Measured hydrogen evolution volume of uncoated and coated Mg and alloys versus exposed time to MEM
Conclusions
In this work, the in vitro biocorrosion of Mg–xCa and Mg–3Zn–yCa alloys (x = 1·34 and 5 wt-%; y = 1·34, 5, 10 and 16·2 wt-%) was studied. Characterisation of Mg–xCa alloys displays the formation of eutectic α-Mg and Mg2Ca phases. For the Mg–3Zn–yCa ternary alloys, Zn was primarily found to reside within the secondary phase. The corrosion behaviour of the alloys under physiological conditions demonstrates that alloying Mg with increasing levels of Ca increases the corrosion rate when a secondary phase is formed, while Zn lowers the corrosion rate (at the iso-concentration of 3 wt-%) when added to Mg–Ca based alloys.

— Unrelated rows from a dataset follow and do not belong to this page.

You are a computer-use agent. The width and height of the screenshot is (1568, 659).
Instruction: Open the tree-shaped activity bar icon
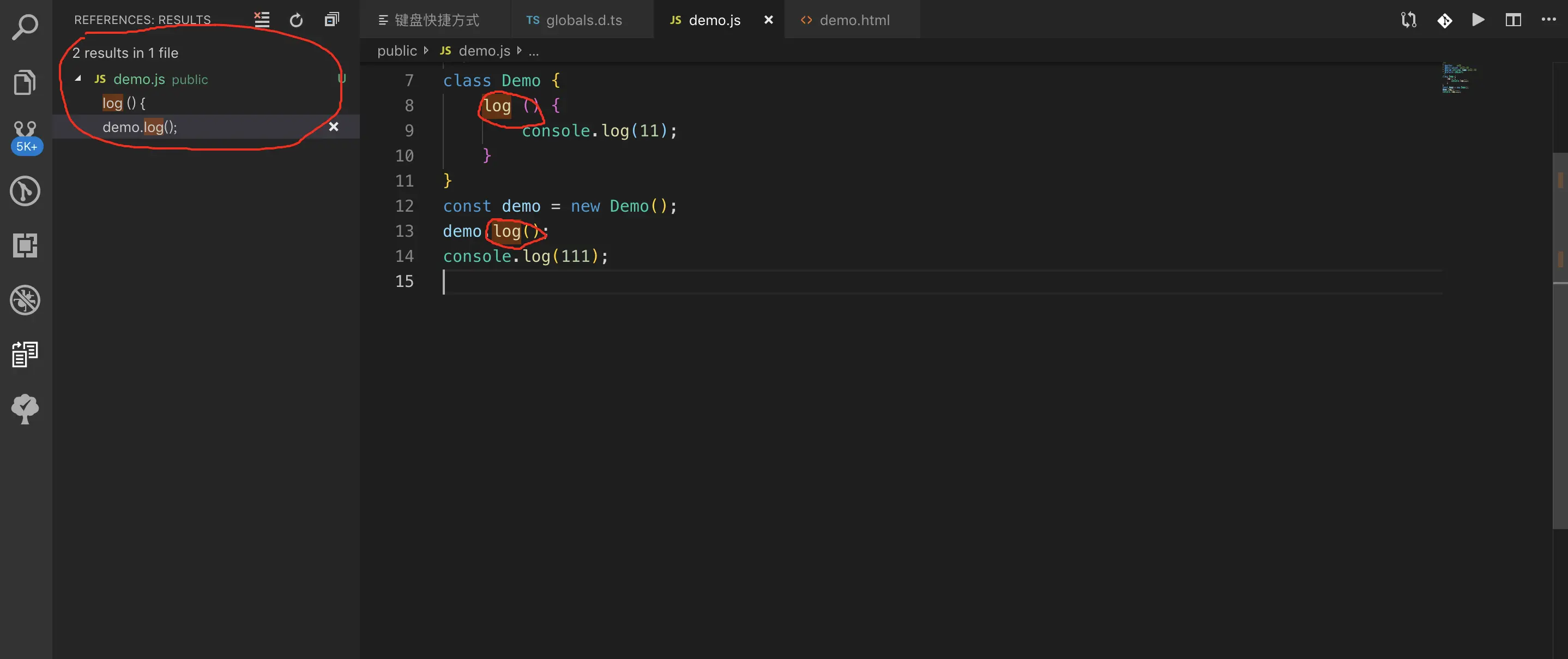[x=25, y=409]
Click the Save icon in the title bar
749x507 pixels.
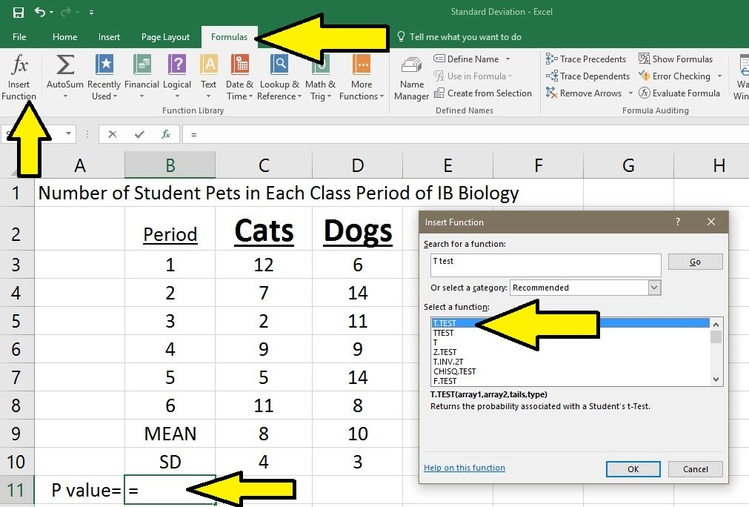coord(18,12)
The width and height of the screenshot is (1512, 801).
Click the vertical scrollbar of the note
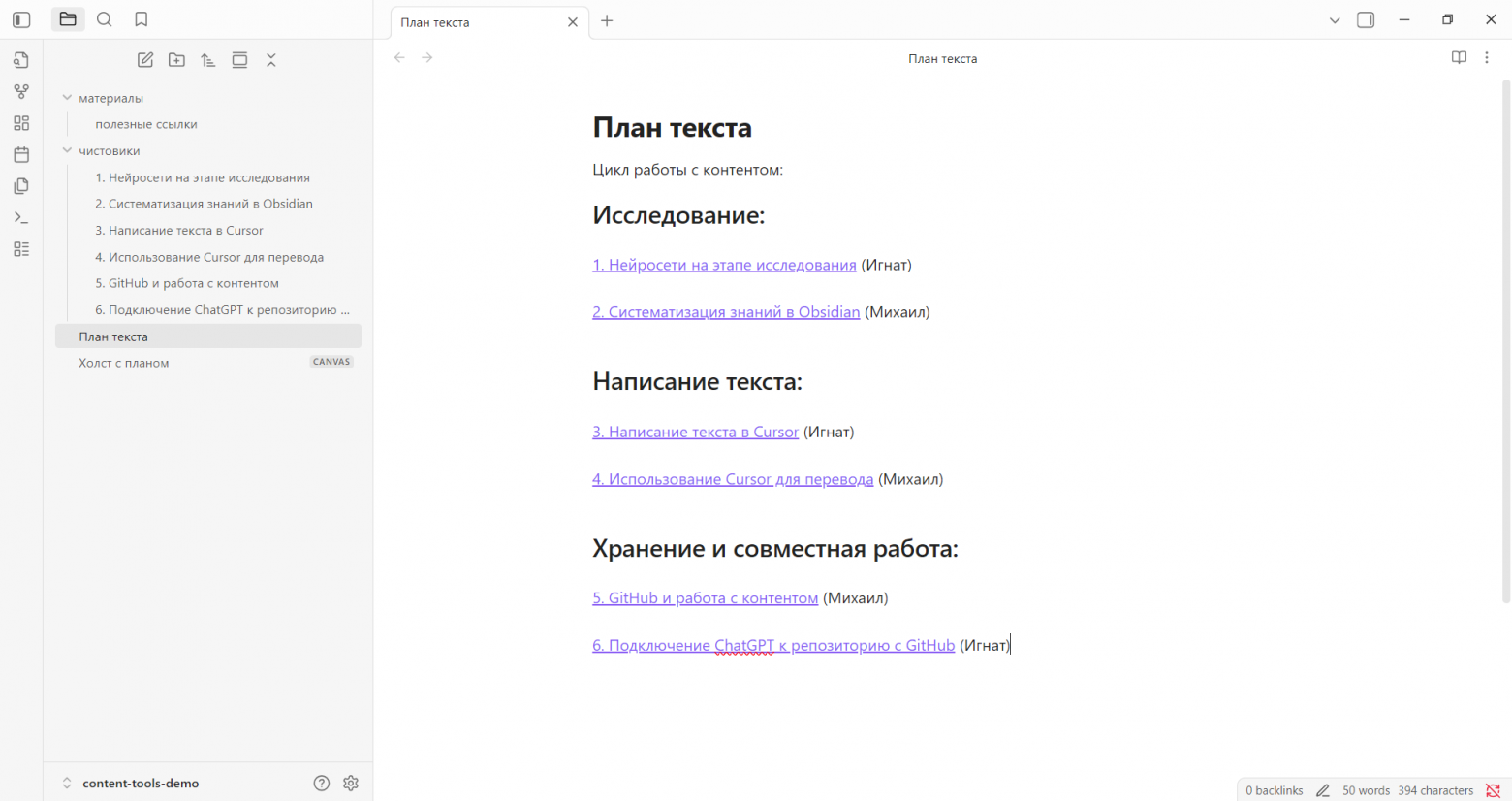1506,339
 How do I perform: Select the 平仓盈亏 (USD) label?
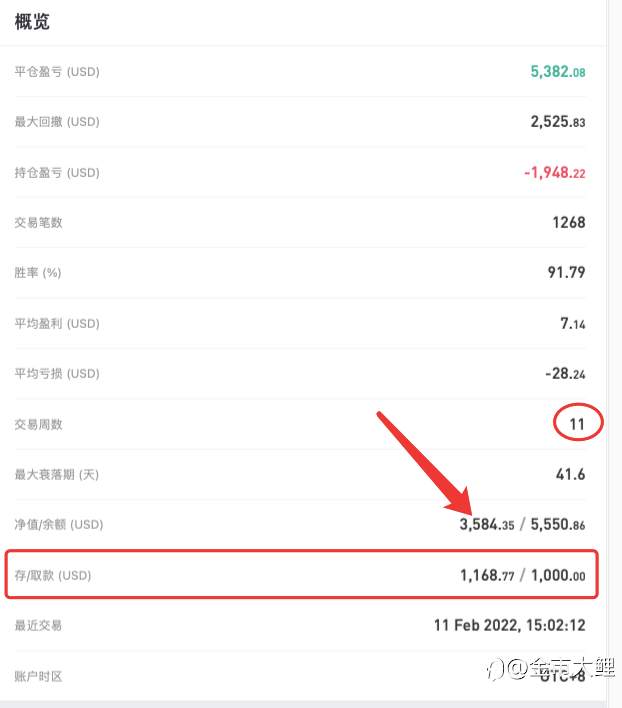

The impact of a CaP conversion coating was shown to be dependent on the substrate composition. In all cases, the CaP coating was able to reduce the rate of corrosion in Mg–xCa alloys; however the coating efficacy decreased when the Ca content was >5 wt-%. This was most likely due to the difficulty in obtaining a defect free coating for such reactive alloys and the increased content of Ca in the substrate having little impact on promoting an improved CaP coating. The CaP coating was not effective in reducing the corrosion rate of Mg–3Zn, however, for Mg–3Zn–yCa alloys, a reduction in corrosion rate was observed. It was found that the CaP coatings did not serve the role of an exceptional barrier coating, since they did not dramatically reduce the rate of corrosion. However, they did show significant merit in stifling the early stages of corrosion by retarding the amount of hydrogen evolved upon the alloys exposed to MEM. This is likely to be important for real implants, and additionally, the presence of any CaP is also clinically beneficial, though these two points will require future in vivo work to confirm.
Footnotes
Acknowledgements
The following are acknowledged for their financial support: the CAST Co-operative Research Centre, the Australian Research Council (Centre of Excellence for Design in Light Metals), the Go8-DAAD scheme (HK, SV, NB), the MRA award (NB) and the Australian Research Council Post-doctorate Fellowship (DN). The alloys studied were produced at the University of Canterbury (New Zealand) by NTK.